I’m probably late, but in this case this is the combinations of 2 things.
- The usual capitalistic incentives ruined yet another company. There was a recent article about how Google pushed out the people who builded and maintaned search on favor of MBA growth focused assholes. Like they put the guy that was Yahoo’s CEO while Yahoo search was crumbling, in charge of Google search to get him to increase the amount of searches they serve, and ads obviously. People keep suggesting to use DDG, or Kagi, or some other comercial product. And for now, we must because Google is basically useless right now. But just give time to the other companies to fall in the same trap hahaha.
- LLMs are not smart, not even close. They are just a parlor trick that has non technical people fooled. There is a lot of evidence to me, but to me the most obvious one is that they don’t have anything resembling human short term memory. Like the way they make them look like they are having a conversation is by providing the entire conversation up to that point, including their own previous responses lol, as input/context so the bot autocompletes the conversation. It literally can’t remember a single word of what you said on it’s own. But sureee, they are just like humans lol.
So what we have here is obvious, we have a company trying to grow like cancer by any means necessary. And now they have a technology that allows them to create enough smoke and mirrors to fool non technical people. Sadly, as part of this they are also destroying the last places of the internet not fully controlled by corporations. Let’s hope lemmy survives, but it’s just a matter of time before they flood this place too.
including their own previous responses lol, as input/context so the bot autocompletes the conversation. It literally can’t remember a single word of what you said on it’s own.
Chatgpt has had memory from previous conversations for about a month now and it’s context window is no longer fixed. Additionally it has the ability to assign sentences to memory on its own. So if it “thinks” what you said is important it saves it.
Can you point me to the paper/article/whatever where this is being discussed please? I’m actually interested on learning about it.
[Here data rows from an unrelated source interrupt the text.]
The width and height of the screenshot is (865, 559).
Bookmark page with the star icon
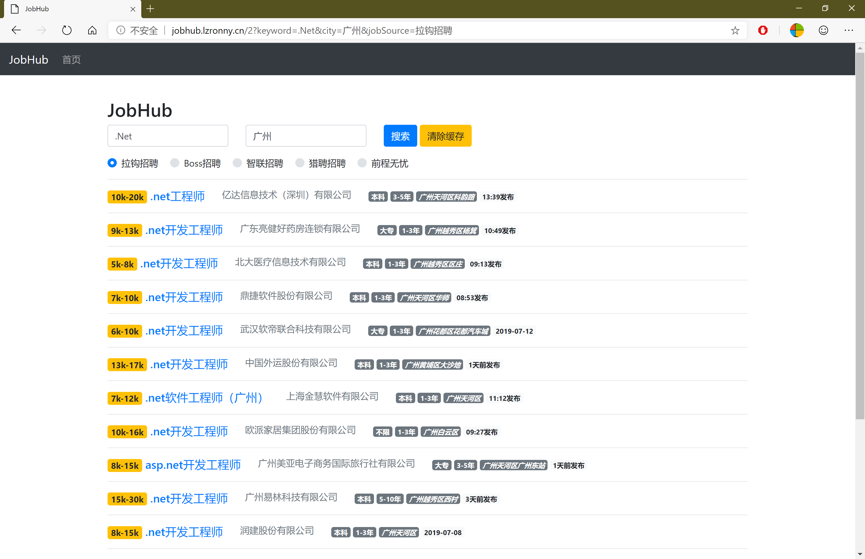[x=735, y=30]
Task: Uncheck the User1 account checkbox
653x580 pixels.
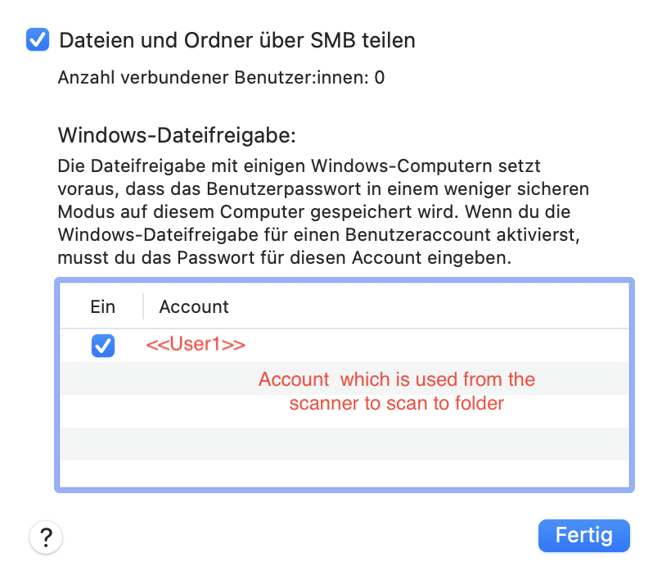Action: coord(103,346)
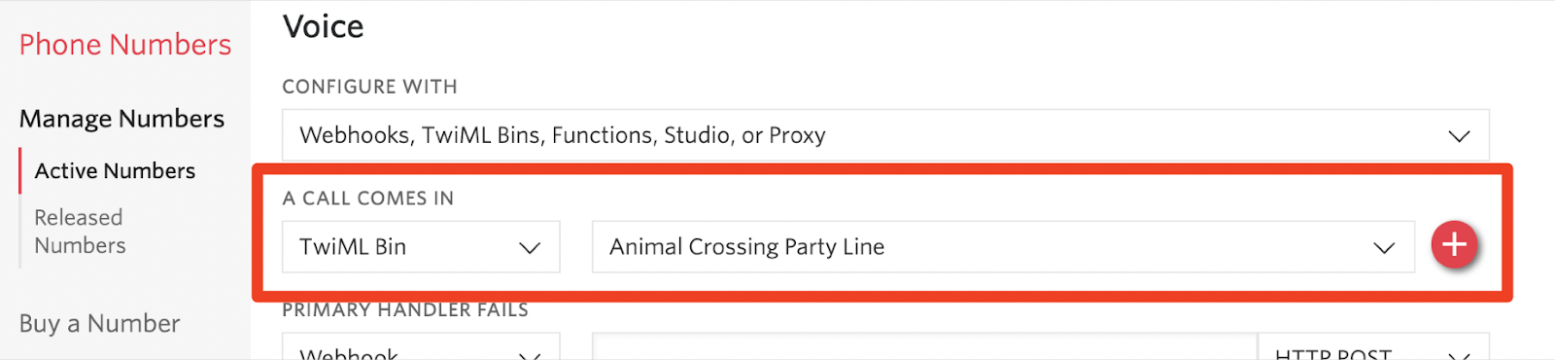Screen dimensions: 1555x360
Task: Click the chevron arrow on the Configure With field
Action: 1459,136
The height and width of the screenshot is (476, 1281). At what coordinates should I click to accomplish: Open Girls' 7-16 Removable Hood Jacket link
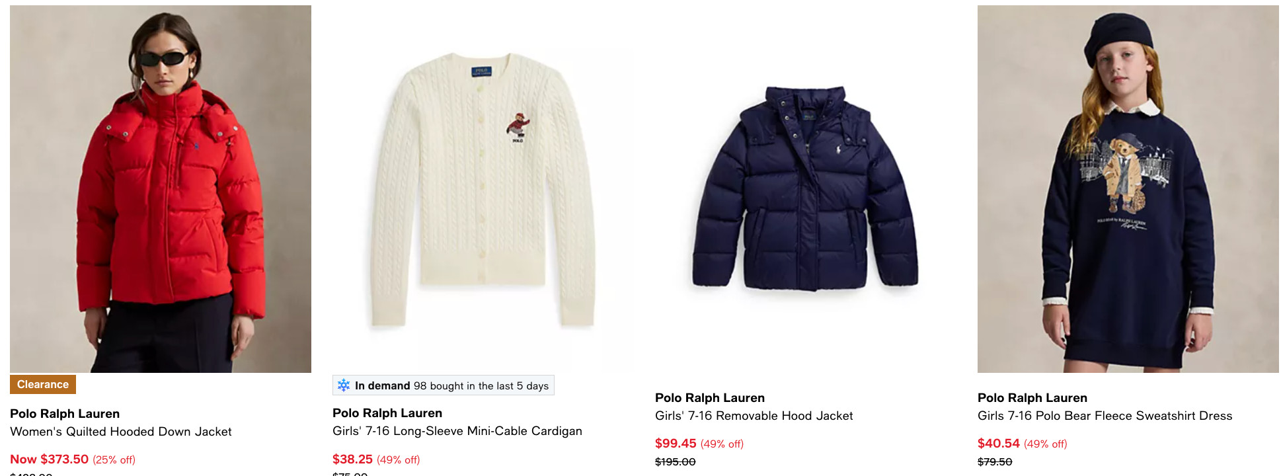(x=754, y=416)
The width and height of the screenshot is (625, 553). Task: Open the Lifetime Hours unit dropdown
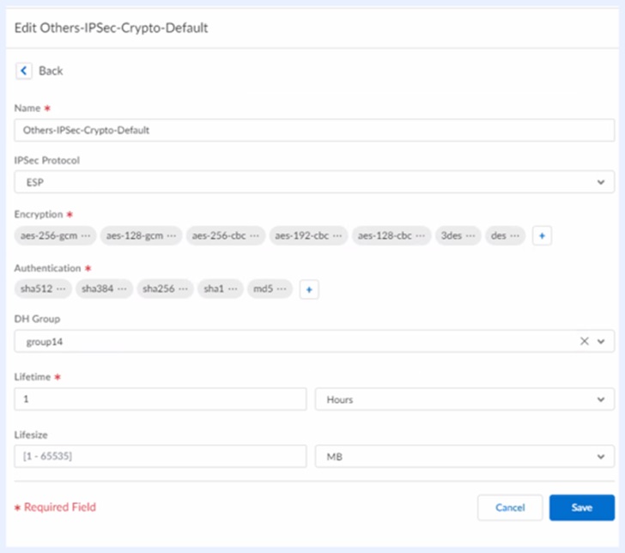[464, 399]
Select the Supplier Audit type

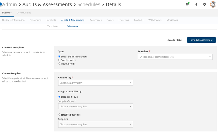point(59,60)
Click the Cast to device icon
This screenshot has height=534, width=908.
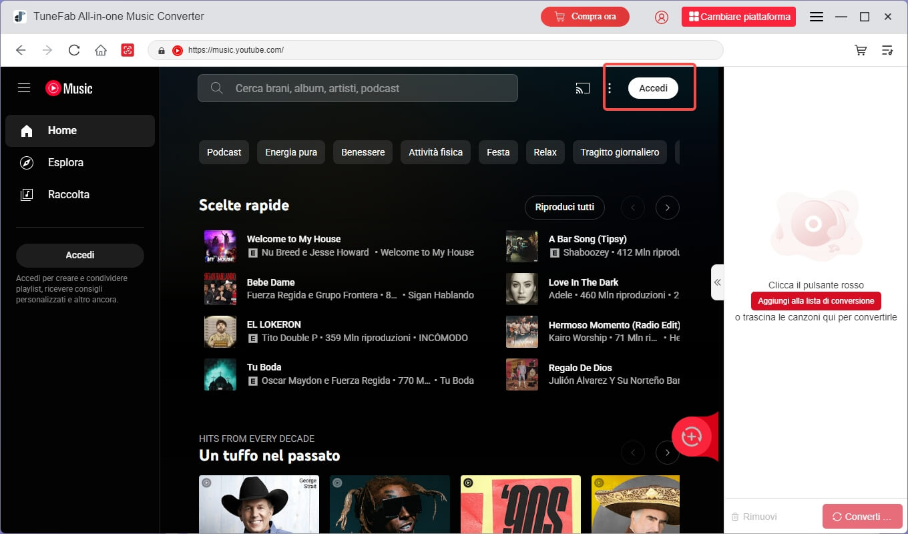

Even if I don’t like the way they are using the technology, I’m still a programmer at hearth and would love to read about this.
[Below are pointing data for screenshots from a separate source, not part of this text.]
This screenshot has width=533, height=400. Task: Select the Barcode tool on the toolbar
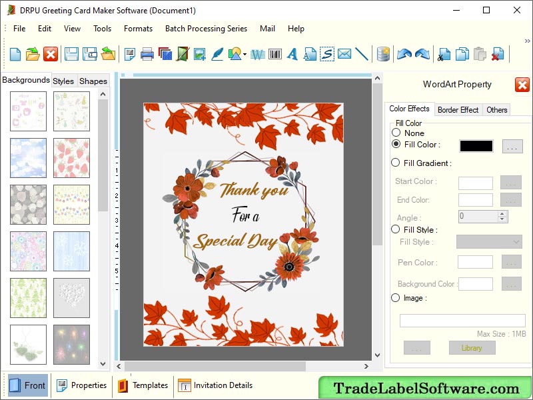pyautogui.click(x=275, y=55)
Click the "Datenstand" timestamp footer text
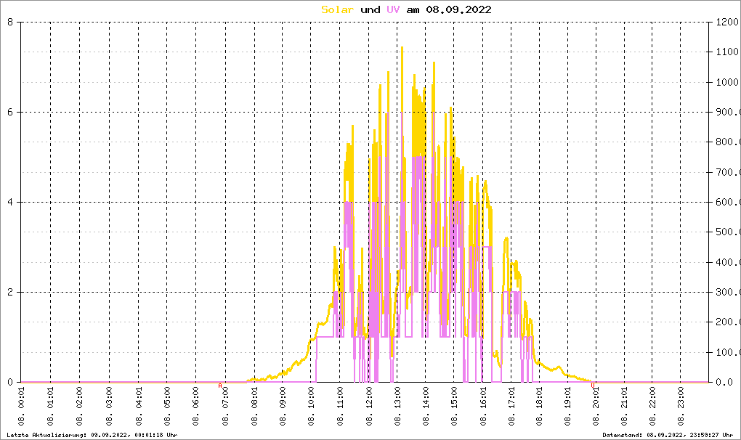This screenshot has width=741, height=440. [x=670, y=434]
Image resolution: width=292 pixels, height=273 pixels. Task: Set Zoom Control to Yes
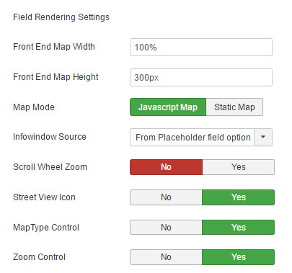[x=239, y=257]
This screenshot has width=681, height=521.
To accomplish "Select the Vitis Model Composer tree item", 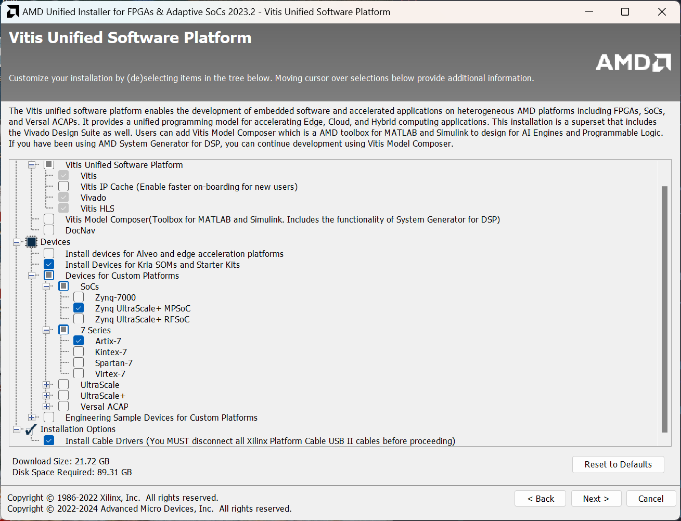I will [x=282, y=219].
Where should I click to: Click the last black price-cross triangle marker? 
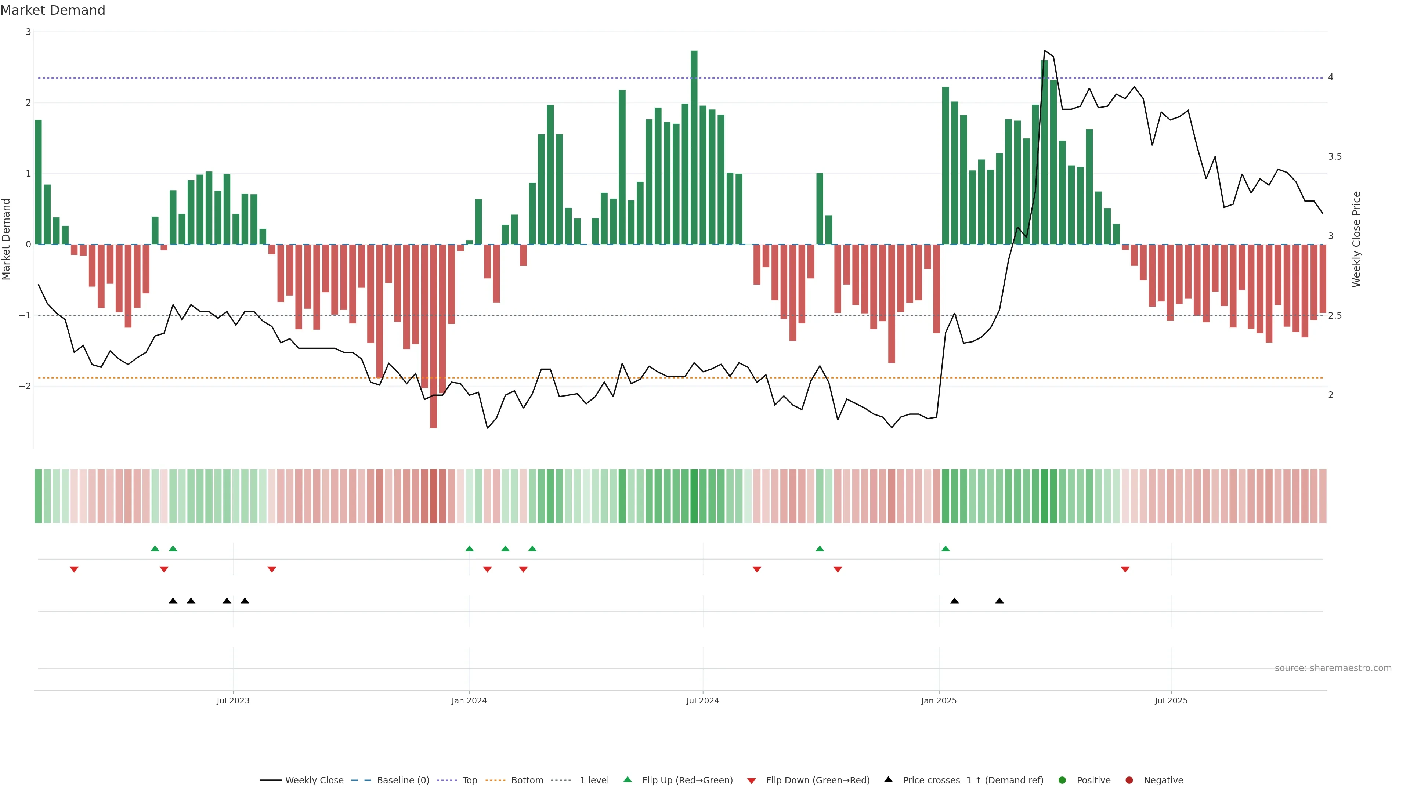pyautogui.click(x=999, y=601)
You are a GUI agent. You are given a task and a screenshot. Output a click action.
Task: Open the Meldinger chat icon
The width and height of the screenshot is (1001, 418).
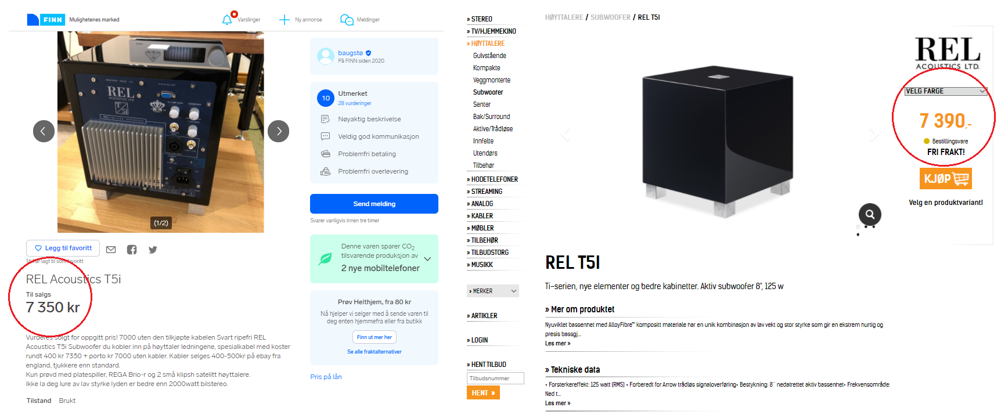[x=347, y=20]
To the point of the conversation, honestly man that was just an example of the many problems I see with this. But you have to understand that people like you keep asking us for proof that LLMs are not smart. But come on man, you are the ones claiming you solved the hard problem of mind, on the first try no less hahaha. You are the ones with the burden of proof here and you have provided nothing of the sort. Do better people or stop trying to confuse us with retoric.
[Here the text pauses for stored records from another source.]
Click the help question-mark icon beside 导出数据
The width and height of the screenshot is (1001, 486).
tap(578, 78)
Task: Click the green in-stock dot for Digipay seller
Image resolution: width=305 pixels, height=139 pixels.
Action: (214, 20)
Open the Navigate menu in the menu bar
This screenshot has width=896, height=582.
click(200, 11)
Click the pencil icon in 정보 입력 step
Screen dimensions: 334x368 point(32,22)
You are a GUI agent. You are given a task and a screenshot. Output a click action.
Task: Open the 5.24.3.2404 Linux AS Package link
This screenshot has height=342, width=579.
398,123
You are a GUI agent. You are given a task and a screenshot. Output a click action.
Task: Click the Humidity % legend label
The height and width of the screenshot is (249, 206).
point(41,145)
I mean it’s just the release notes. Go to their website. I have used the memory feature myself on the app so know it’s working and as for the context window it can actually tell you what it is for each session.
But you have to understand that people like you keep asking us for proof that LLMs are not smart.
Where? Where have I asked that? Don’t strawman me, I am not your punching bag and won’t defend something I didn’t say. You can “come on man” all you want but it won’t change my answer. I have made zero claims if this thing is smart or asked anyone to weight in on the issue either way.
I pointed out two features it has now, which I don’t think anyone can dispute that it does have those features. It has a larger context window and memory that it can update. That is all I said, a very small claim that you can prove for yourself in under five minutes by going to their website.
Oh, you are talking about this https://help.openai.com/en/articles/8590148-memory-faq hahahaha. I’m sorry man, but you are a moron or arguing in bad faith. That’s yet another feature where they inject even more shit in the context/input to make it feel like the thing has memory. That’s literally yet another example of what I was pointing out, so thanks for confirming my suspicions. Seriously dude, do better if you really want to have a conversation. Your response made me waste my time, and on top of that you insult me hahaha.